Guided by Voices Let’s Go Eat the Factory Review

Album. Released 2012.  

BBC Review

Legendary line-up delivers its first album in 15 years with mixed results.

Spencer Grady 2012

Since getting the classic line-up of his band back together in 2010, the focus of Guided by Voices’ reunion has naturally centred on the group’s leader Robert Pollard. Would the mic-twirling, beer-swilling, scissor-kicking, ex-high school teacher be able to get the best out of his boozy troupe? Could he whip his fellow veteran garage-rockers into decent enough shape to repeat the feats of Vampire on Titus, Bee Thousand and Alien Lanes; a suite of 90s albums brimming with joyous hooks and quirky lo-fi charm?

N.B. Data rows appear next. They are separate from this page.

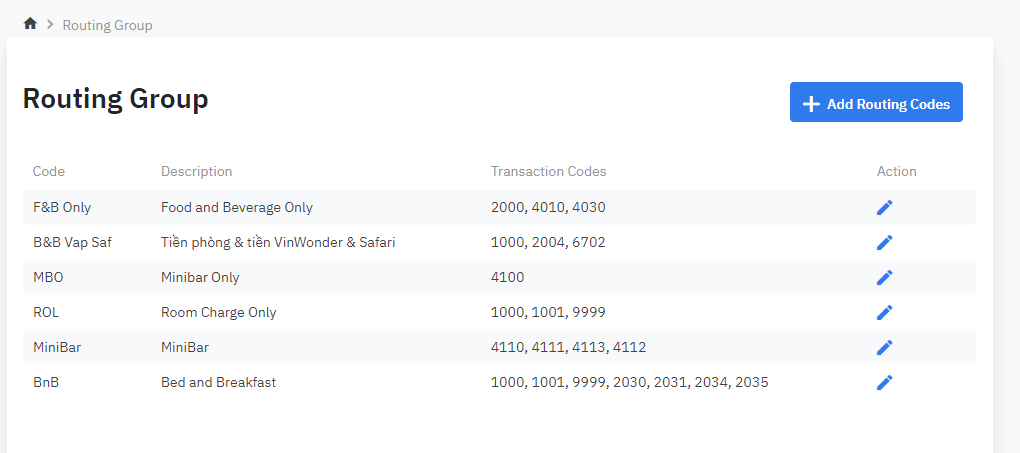Edit the ROL Room Charge Only row
This screenshot has height=453, width=1020.
click(884, 312)
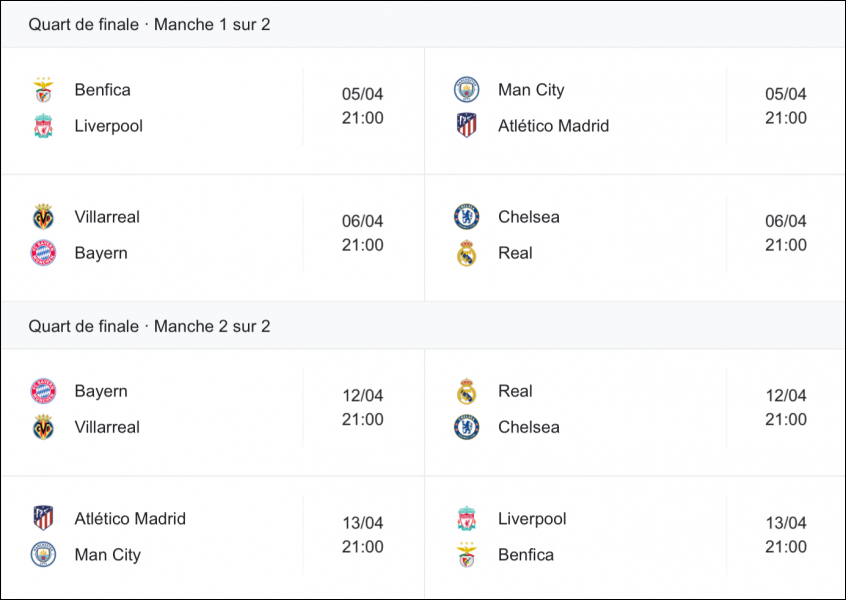The height and width of the screenshot is (600, 846).
Task: Select Man City name in 13/04 match
Action: click(x=107, y=555)
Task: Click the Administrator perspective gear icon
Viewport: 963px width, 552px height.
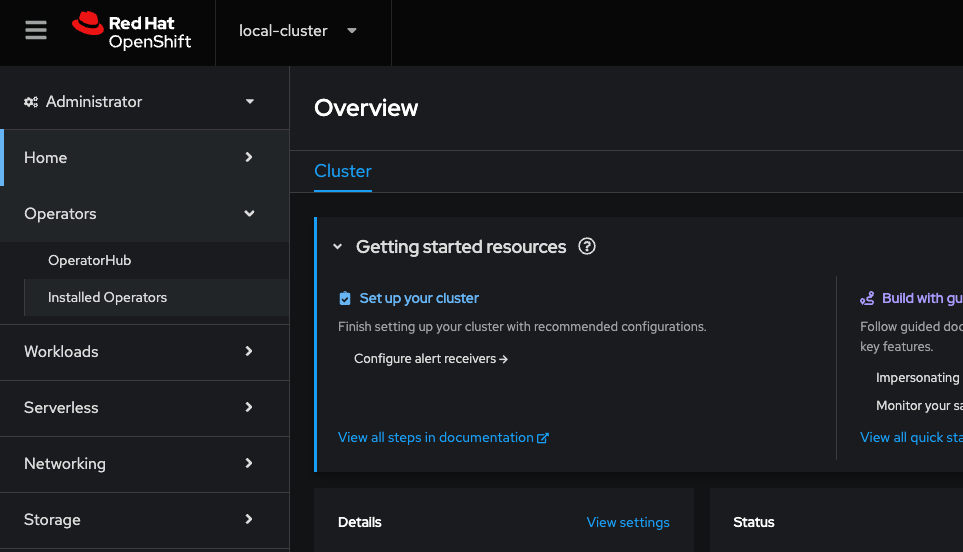Action: [31, 102]
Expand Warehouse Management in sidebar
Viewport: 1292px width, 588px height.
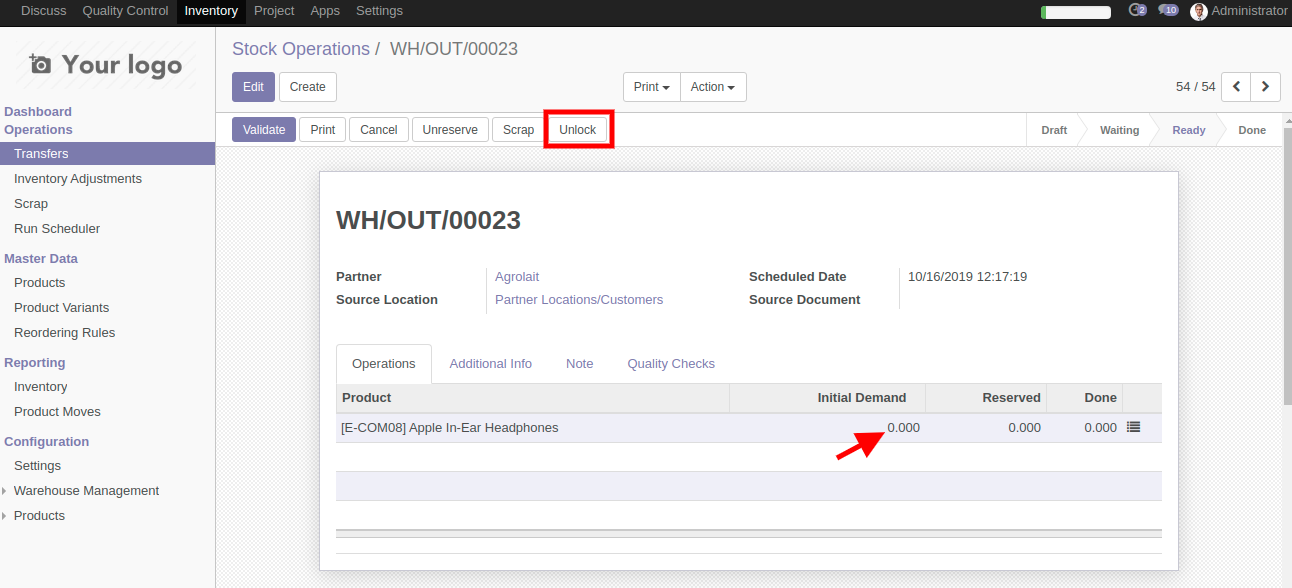click(86, 491)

Well, the answer is, fairly predictably, no, not quite. And it’s arguably Pollard who proves the biggest stumbling block. Repeated listens to Let’s Go Eat the Factory reveal a paucity of the pithy lyric and classic riff on which he’s built a deserved reputation. Many of his contributions here seem slight, half-finished approximations of former glories. How I Met My Mother and My Europa initially offer promise, ticking the checklist of requisite components for a potential Pollard classic before stalling, leaving behind largely unforgettable shadows of finer moments. The sweet-toothed single Doughnut for a Snowman and see-sawing synths of Hang Mr Kite would do most other bands proud, but come on, this is GBV. These tunes lack the spark – or could it be the care? – of catalogue favourites like Tractor Rape Chain and Game of Pricks, which carried with them an indefinable magic that conferred upon them a longevity that no Pollard composition here could ever enjoy.

Indeed, it’s the songs of Pollard’s erstwhile sideman, Tobin Sprout, that threaten to steal this particular show. The luscious eddying buzz of Waves hubbubs along like Hüsker Dü recording for Flying Nun in the late-80s, the track’s vaporous melodies cocooning the listener in a candied canyon of honeyed cloud. Meanwhile, album highlight Old Bones is a heart-breaking folk shanty, complete with the same woozy organ sound that accompanied Roky Erickson on his heroic True Love Cast Out All Evil. Sprout even manages to fuse these two extremities on Spiderfighter, without threat of implosion, trailing out on the same stately piano refrain that graced Son Volt’s Slow Hearse. Shining brightest among …Factory’s clutter, it’s Sprout who has fully seized the opportunity afforded by this line-up’s reformation.